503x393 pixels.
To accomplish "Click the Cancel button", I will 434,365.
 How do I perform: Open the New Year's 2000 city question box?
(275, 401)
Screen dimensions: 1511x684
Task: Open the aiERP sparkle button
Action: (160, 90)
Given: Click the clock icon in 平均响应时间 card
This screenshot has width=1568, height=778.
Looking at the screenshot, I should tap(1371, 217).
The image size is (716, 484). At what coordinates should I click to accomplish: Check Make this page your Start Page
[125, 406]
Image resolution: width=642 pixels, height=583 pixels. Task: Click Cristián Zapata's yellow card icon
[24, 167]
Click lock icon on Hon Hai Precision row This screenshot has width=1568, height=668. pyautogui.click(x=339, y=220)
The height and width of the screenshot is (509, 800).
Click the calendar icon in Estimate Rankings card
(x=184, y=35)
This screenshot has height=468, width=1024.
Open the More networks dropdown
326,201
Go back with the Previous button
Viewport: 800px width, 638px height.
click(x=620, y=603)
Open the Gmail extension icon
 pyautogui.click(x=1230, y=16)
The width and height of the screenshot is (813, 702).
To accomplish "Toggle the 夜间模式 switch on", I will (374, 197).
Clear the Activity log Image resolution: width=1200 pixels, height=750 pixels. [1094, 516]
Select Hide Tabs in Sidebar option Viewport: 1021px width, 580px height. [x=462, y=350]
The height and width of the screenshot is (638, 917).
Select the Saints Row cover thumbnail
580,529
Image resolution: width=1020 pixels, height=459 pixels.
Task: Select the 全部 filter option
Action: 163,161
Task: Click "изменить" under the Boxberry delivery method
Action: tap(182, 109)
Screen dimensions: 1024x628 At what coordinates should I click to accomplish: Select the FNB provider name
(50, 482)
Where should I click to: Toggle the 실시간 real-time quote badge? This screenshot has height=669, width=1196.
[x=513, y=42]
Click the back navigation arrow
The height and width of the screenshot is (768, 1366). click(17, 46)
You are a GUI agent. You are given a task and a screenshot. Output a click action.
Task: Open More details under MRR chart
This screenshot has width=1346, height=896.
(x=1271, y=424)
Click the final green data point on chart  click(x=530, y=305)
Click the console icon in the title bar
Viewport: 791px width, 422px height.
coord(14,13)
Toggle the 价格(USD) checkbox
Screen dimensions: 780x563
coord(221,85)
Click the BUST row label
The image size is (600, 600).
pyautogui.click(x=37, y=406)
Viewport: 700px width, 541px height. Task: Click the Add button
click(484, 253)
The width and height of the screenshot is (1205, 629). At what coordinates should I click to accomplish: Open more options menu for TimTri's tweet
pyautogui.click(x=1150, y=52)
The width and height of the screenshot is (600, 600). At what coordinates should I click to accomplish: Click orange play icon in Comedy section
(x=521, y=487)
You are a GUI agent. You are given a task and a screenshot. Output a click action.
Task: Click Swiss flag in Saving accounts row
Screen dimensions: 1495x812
= = = = =
Task statement » Quote the data in full, keeping each word unchanged.

Task response »
503x393 pixels.
To accomplish "Click the Cancel button", I will 434,365.
 How do I perform: Open the New Year's 2000 city question box?
(275, 401)
Screen dimensions: 1511x684
Task: Open the aiERP sparkle button
Action: (160, 90)
Given: Click the clock icon in 平均响应时间 card
This screenshot has width=1568, height=778.
Looking at the screenshot, I should tap(1371, 217).
The image size is (716, 484). At what coordinates should I click to accomplish: Check Make this page your Start Page
[125, 406]
Image resolution: width=642 pixels, height=583 pixels. Task: Click Cristián Zapata's yellow card icon
[24, 167]
Click lock icon on Hon Hai Precision row This screenshot has width=1568, height=668. pyautogui.click(x=339, y=220)
The height and width of the screenshot is (509, 800).
Click the calendar icon in Estimate Rankings card
(x=184, y=35)
This screenshot has height=468, width=1024.
Open the More networks dropdown
326,201
Go back with the Previous button
Viewport: 800px width, 638px height.
click(x=620, y=603)
Open the Gmail extension icon
 pyautogui.click(x=1230, y=16)
The width and height of the screenshot is (813, 702).
To accomplish "Toggle the 夜间模式 switch on", I will (374, 197).
Clear the Activity log Image resolution: width=1200 pixels, height=750 pixels. [1094, 516]
Select Hide Tabs in Sidebar option Viewport: 1021px width, 580px height. [x=462, y=350]
The height and width of the screenshot is (638, 917).
Select the Saints Row cover thumbnail
580,529
Image resolution: width=1020 pixels, height=459 pixels.
Task: Select the 全部 filter option
Action: 163,161
Task: Click "изменить" under the Boxberry delivery method
Action: tap(182, 109)
Screen dimensions: 1024x628 At what coordinates should I click to accomplish: Select the FNB provider name
(50, 482)
Where should I click to: Toggle the 실시간 real-time quote badge? This screenshot has height=669, width=1196.
[x=513, y=42]
Click the back navigation arrow
The height and width of the screenshot is (768, 1366). click(17, 46)
You are a GUI agent. You are given a task and a screenshot. Output a click action.
Task: Open More details under MRR chart
This screenshot has width=1346, height=896.
(x=1271, y=424)
Click the final green data point on chart  click(x=530, y=305)
Click the console icon in the title bar
Viewport: 791px width, 422px height.
coord(14,13)
Toggle the 价格(USD) checkbox
Screen dimensions: 780x563
coord(221,85)
Click the BUST row label
The image size is (600, 600).
pyautogui.click(x=37, y=406)
Viewport: 700px width, 541px height. Task: Click the Add button
click(484, 253)
The width and height of the screenshot is (1205, 629). At what coordinates should I click to accomplish: Open more options menu for TimTri's tweet
pyautogui.click(x=1150, y=52)
The width and height of the screenshot is (600, 600). At what coordinates should I click to accomplish: Click orange play icon in Comedy section
(x=521, y=487)
You are a GUI agent. You are given a task and a screenshot. Output a click action.
Task: Click Swiss flag in Saving accounts row
Screen dimensions: 1495x812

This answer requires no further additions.